Records of locating words and elements:

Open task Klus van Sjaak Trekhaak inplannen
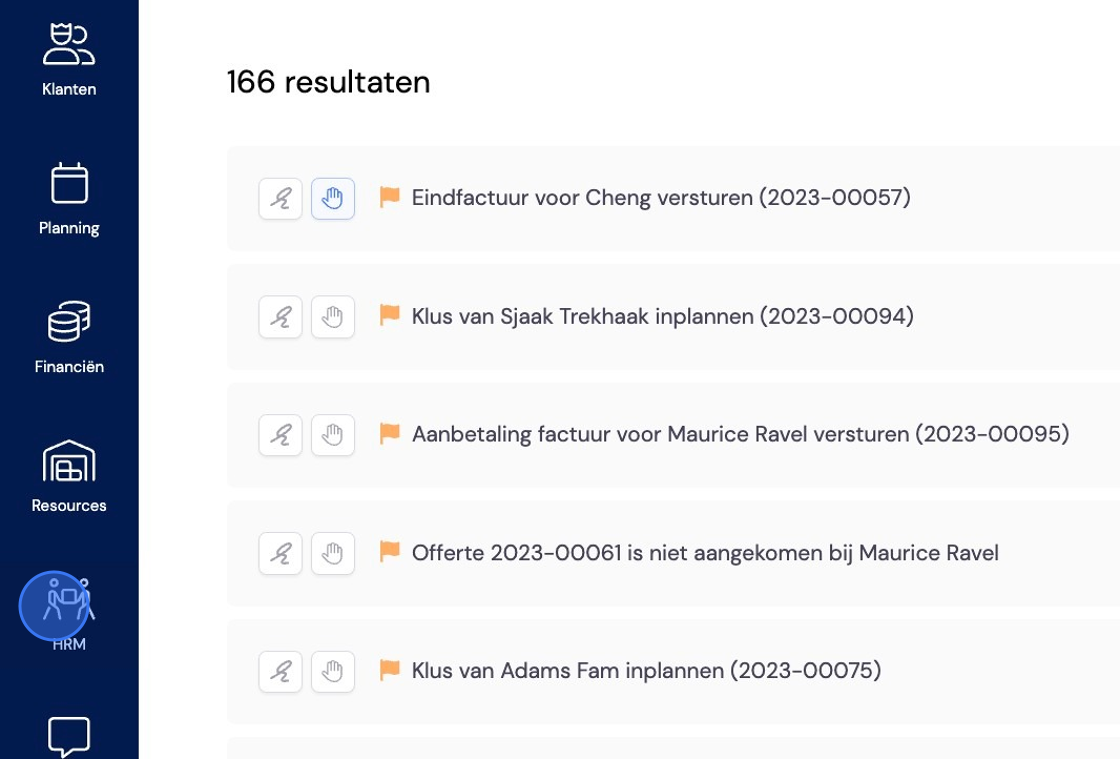Image resolution: width=1120 pixels, height=759 pixels. point(662,316)
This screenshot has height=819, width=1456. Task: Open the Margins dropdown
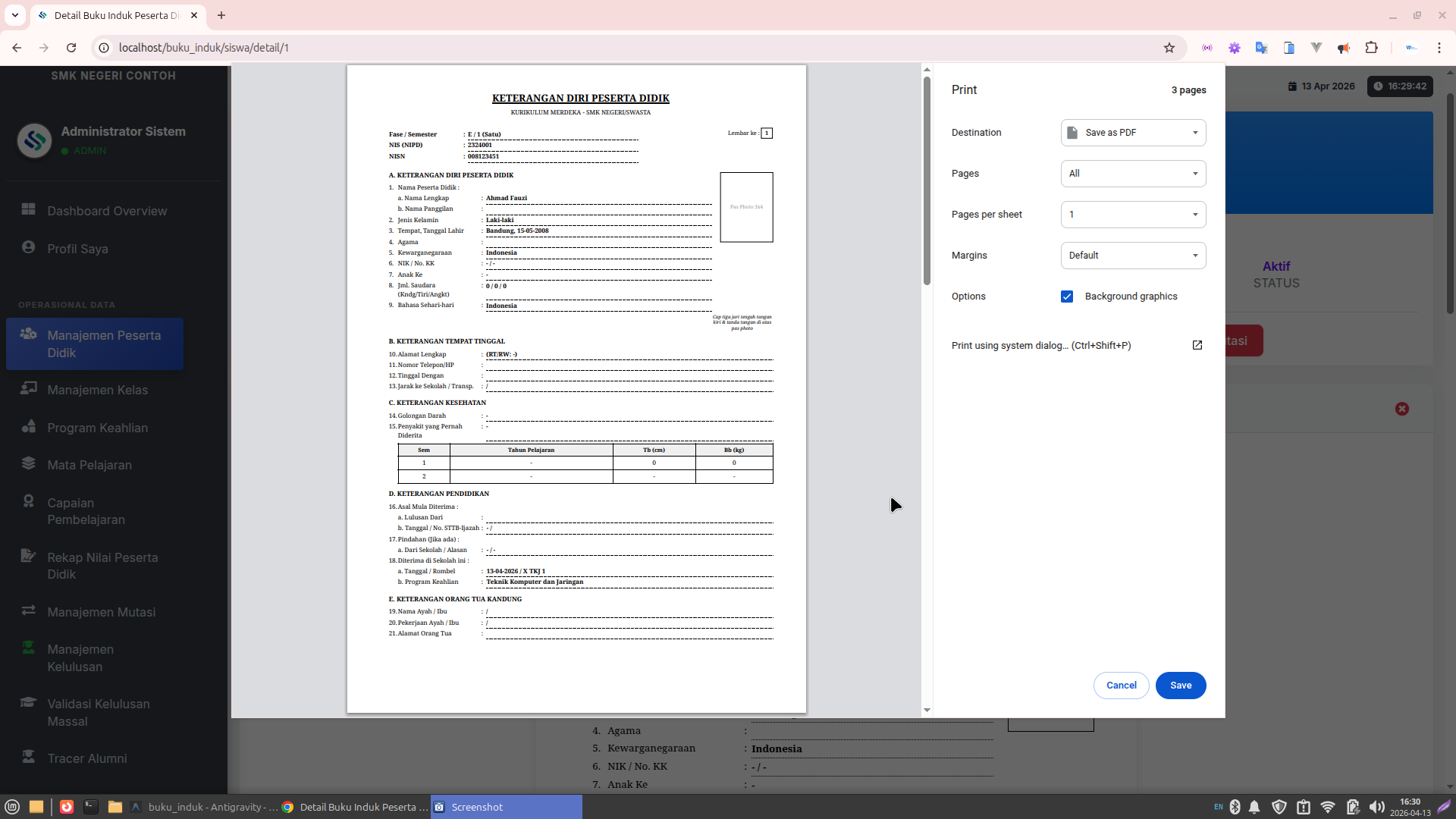click(x=1133, y=256)

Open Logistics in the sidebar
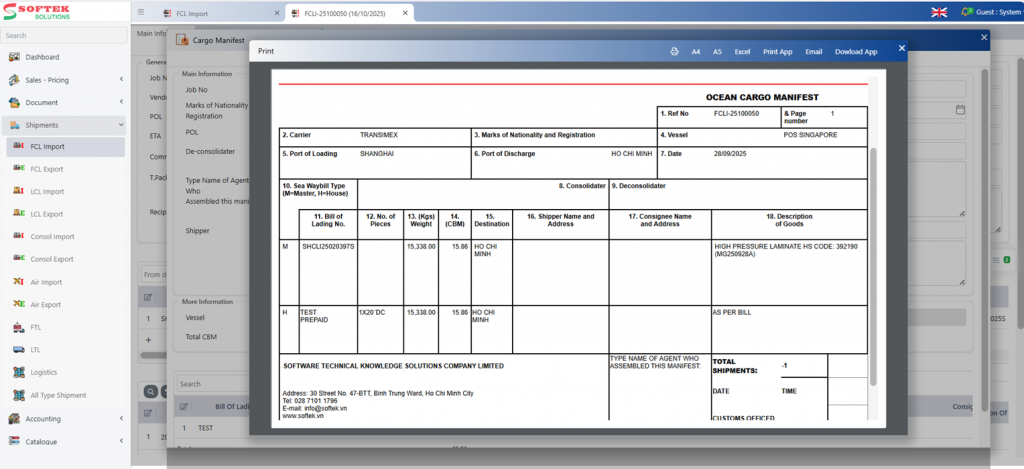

What to work on: Arrange the entries above as a numbered list, omitting blank lines and leaving the pictures out.

Solution for this task:
1. Open task Klus van Sjaak Trekhaak inplannen
2. Image resolution: width=1120 pixels, height=759 pixels. point(662,316)
3. This screenshot has height=819, width=1456. Task: Open the Margins dropdown
4. click(x=1133, y=256)
5. Open Logistics in the sidebar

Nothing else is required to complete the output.